URLRequestReferrerPolicy referrer_policy;
// Additional HTTP request headers.
HttpRequestHeaders headers;
// HTTP request headers that has been internally added. Some consumers want to
// set additional HTTP headers, but such internal headers must be ignored by
// CORS check (which run inside Network Service), so the values are stored
// here (rather than in |headers|) and later merged into the |headers| after
// CORS check. If this request is sent to the network service, the header
// names stored in this member should be declared in
// NetworkContextParams::cors_exempt_header_list for the NetworkContext.
// Otherwise, the request will fail.
// *Warning*: Adding new headers to this list is strongly discouraged and
// should only be done for non-standard headers used for legacy reasons. What
// usually you need is to update the fetch spec, and add your custom headers
// to the CORS-safelisted header so to pass proper CORS checks. 'Proxy-' or
// 'Sec-' prefixes are also available. See cors::IsCORSSafelistedHeader and
// cors::IsForbiddenHeader for details, and Loading and CORS OWNERS when you
// need to add your own headers to the list.
HttpRequestHeaders cors_exempt_headers; // See Note above before using.
// net::URLRequest load flags.
int32 load_flags;
// What this resource load is for (main frame, sub-frame, sub-resource,
// object).
// Note: this is an enum of type blink::mojom::ResourceType.
// TODO(jam): remove this from the struct since network service shouldn't know
// about this.
int32 resource_type;
// The priority of this request determined by Blink.
RequestPriority priority;
// True if corresponding AppCache group should be reset.
bool should_reset_appcache;
// TODO(toyoshim): The browser should know better than renderers do.
// This is used to plumb Blink decided information for legacy code path, but
// eventually we should remove this.
bool is_external_request;
// A policy to decide if CORS-preflight fetch should be performed.

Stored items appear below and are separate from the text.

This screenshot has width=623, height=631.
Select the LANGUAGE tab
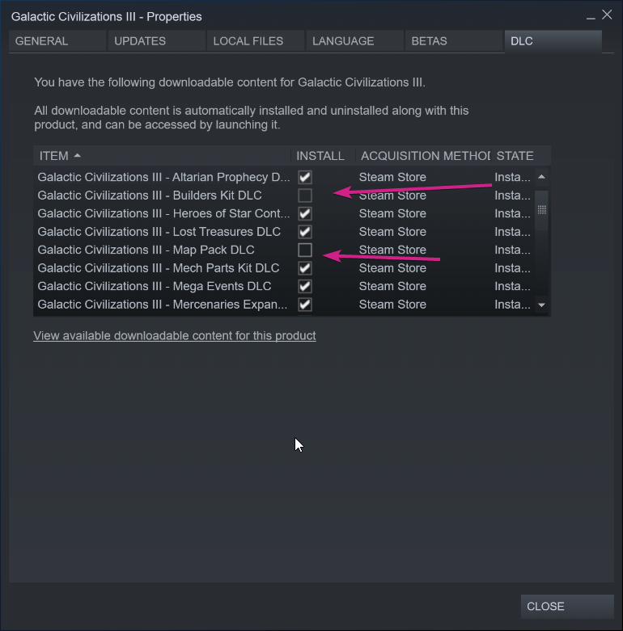[x=354, y=41]
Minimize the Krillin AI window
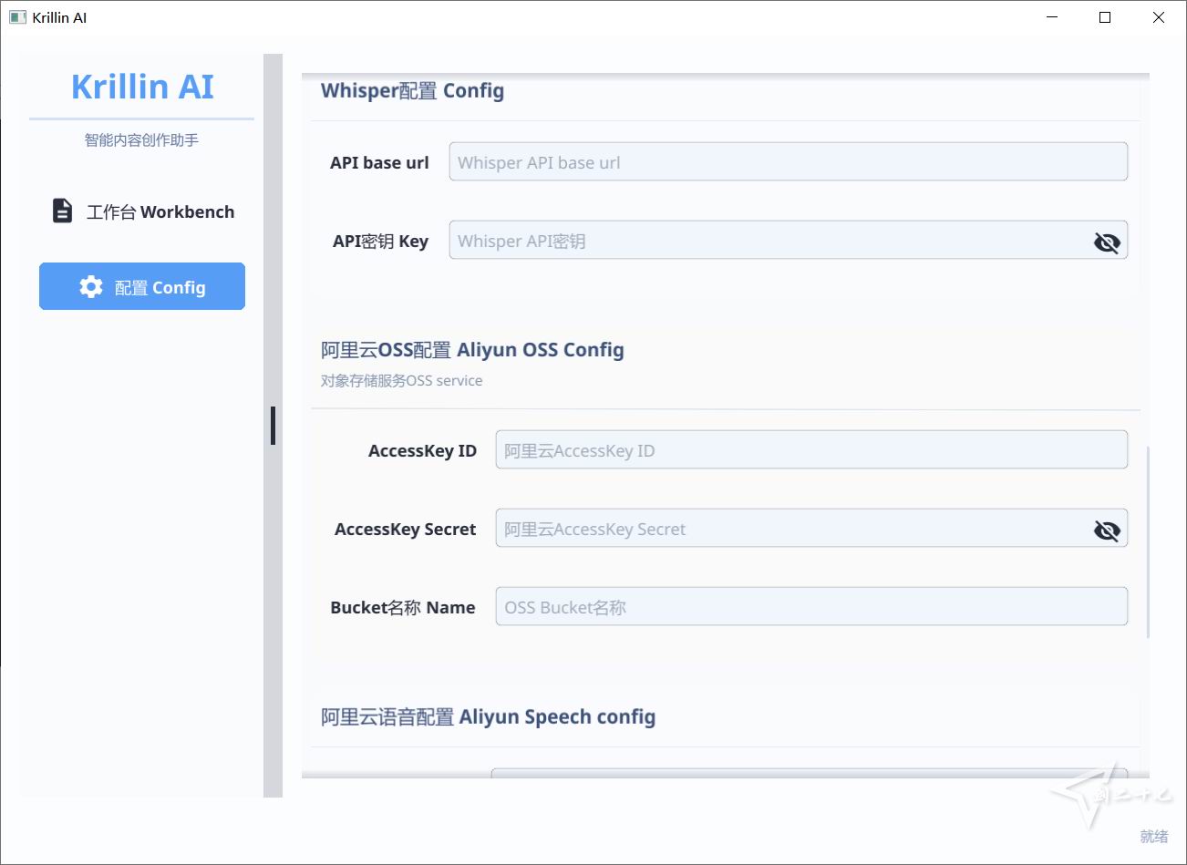This screenshot has width=1187, height=865. (x=1052, y=17)

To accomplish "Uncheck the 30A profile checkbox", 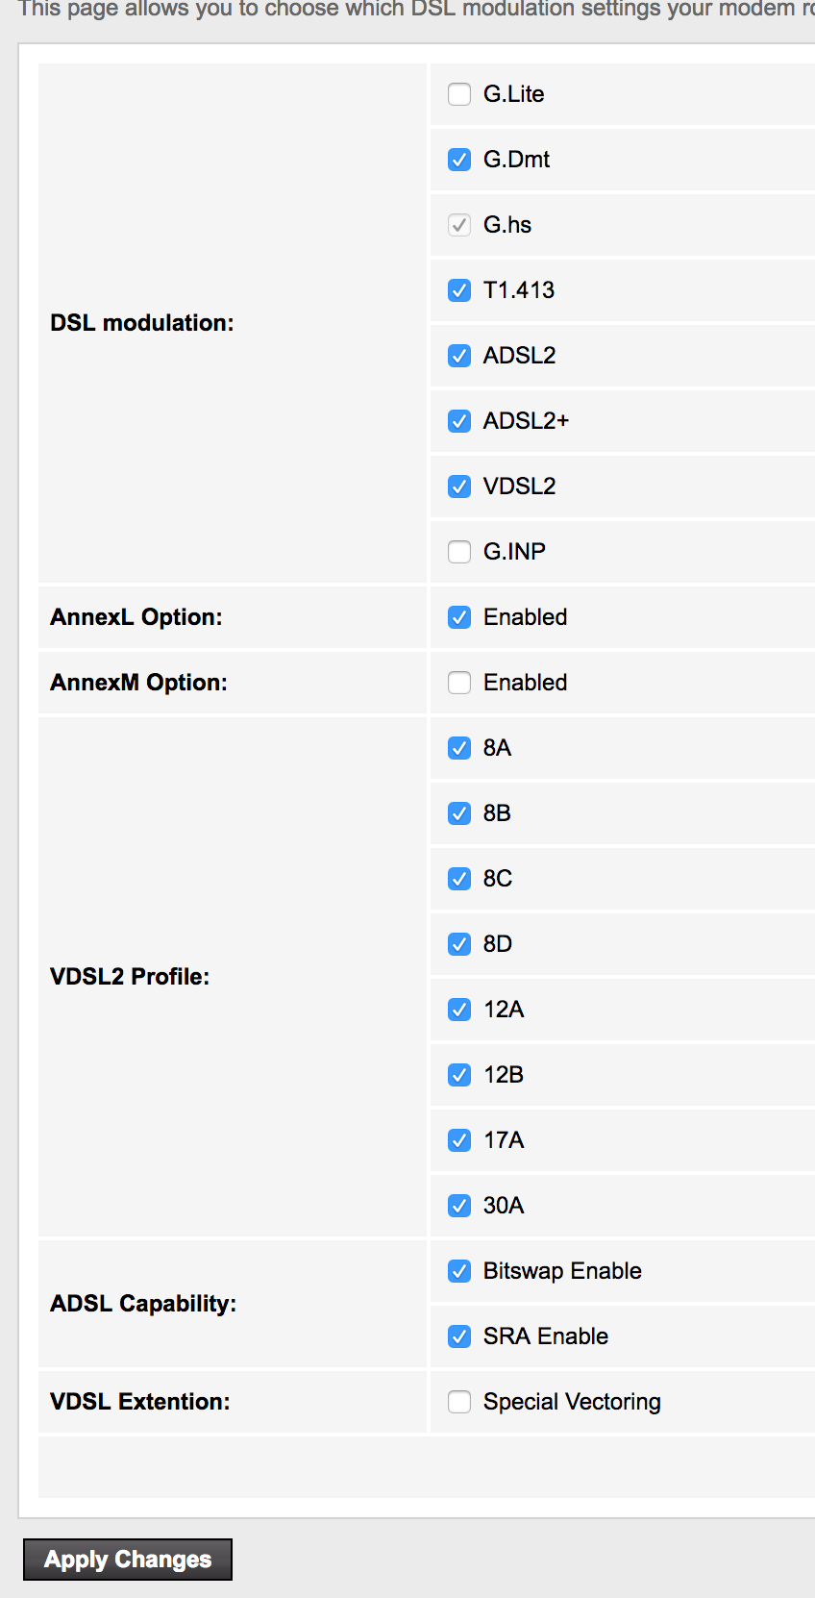I will coord(459,1206).
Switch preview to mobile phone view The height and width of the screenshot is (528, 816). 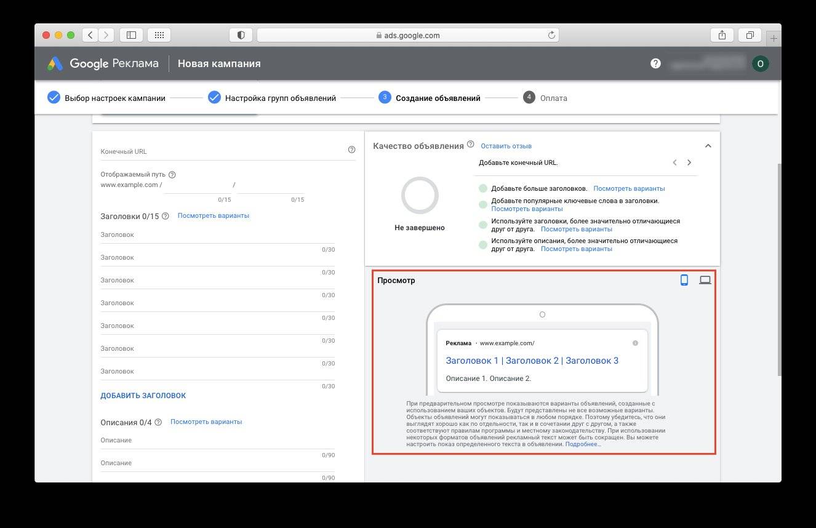pos(684,281)
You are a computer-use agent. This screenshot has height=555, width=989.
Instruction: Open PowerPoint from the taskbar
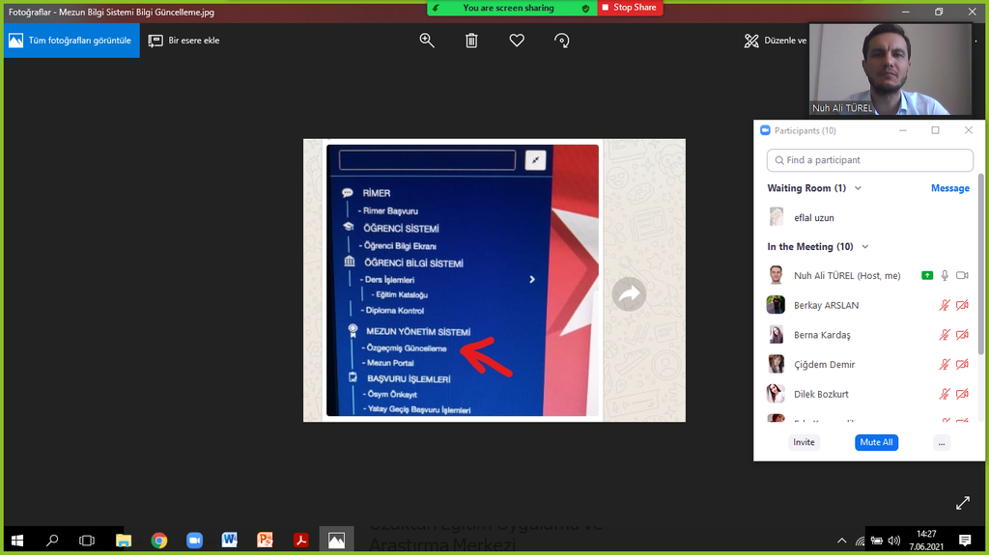coord(265,541)
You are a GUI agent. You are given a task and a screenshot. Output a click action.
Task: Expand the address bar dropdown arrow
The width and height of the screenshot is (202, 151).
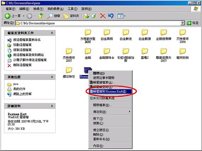click(x=183, y=23)
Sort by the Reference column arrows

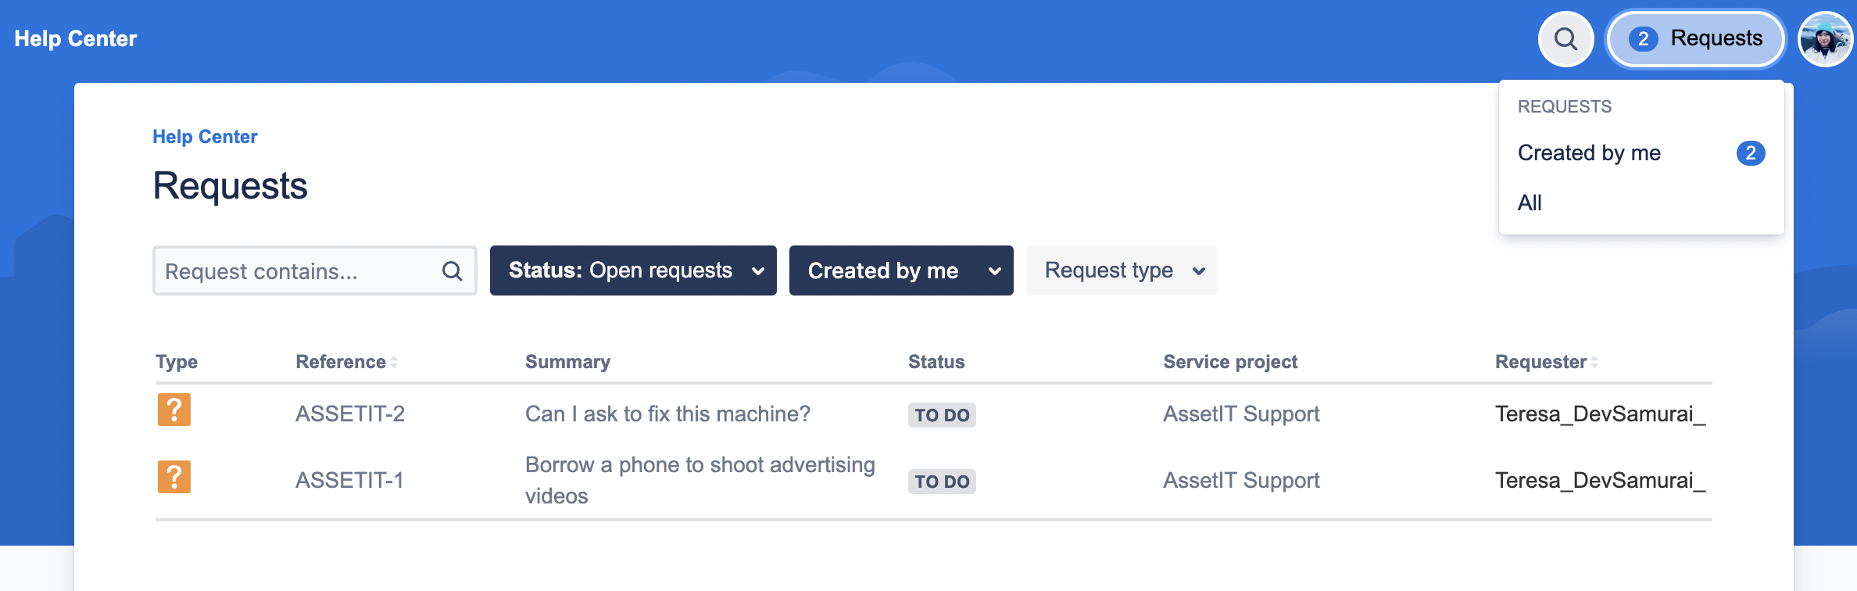click(x=394, y=362)
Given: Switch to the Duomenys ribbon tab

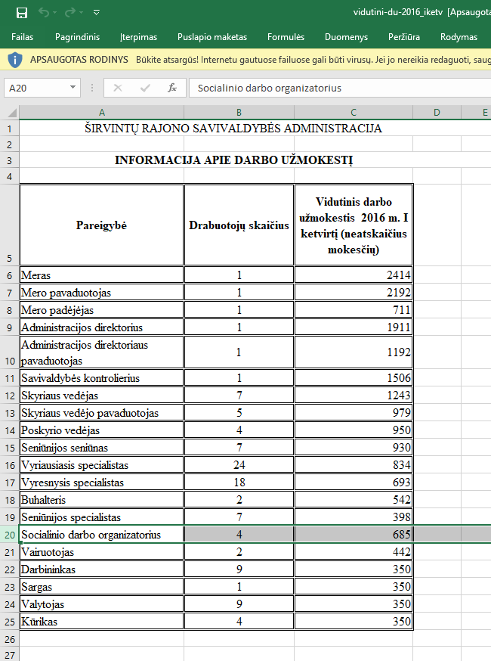Looking at the screenshot, I should [x=346, y=36].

CorsPreflightPolicy cors_preflight_policy;
// True if the request originated from a Service Worker, e.g. due to a
// fetch() in the Service Worker script.
bool originated_from_service_worker;
// The service worker mode that indicates which service workers should get
// events for this request.
// TODO(jam): remove this from the struct since network service shouldn't know
// about this.
bool skip_service_worker;
// If true then the request continues even if it's blocked by CORB.
bool corb_detachable = false;
// Used mainly by CORS handling (out-of-blink CORS), CORB, Service Worker.
// CORS handling needs a proper origin (including a unique opaque origin).
// Hence a request with kSameOrigin, kCors, or kCorsWithForcedPreflight should
// have a non-null request_initiator.
RequestMode mode;
// Controls whether credentials are attached to this request.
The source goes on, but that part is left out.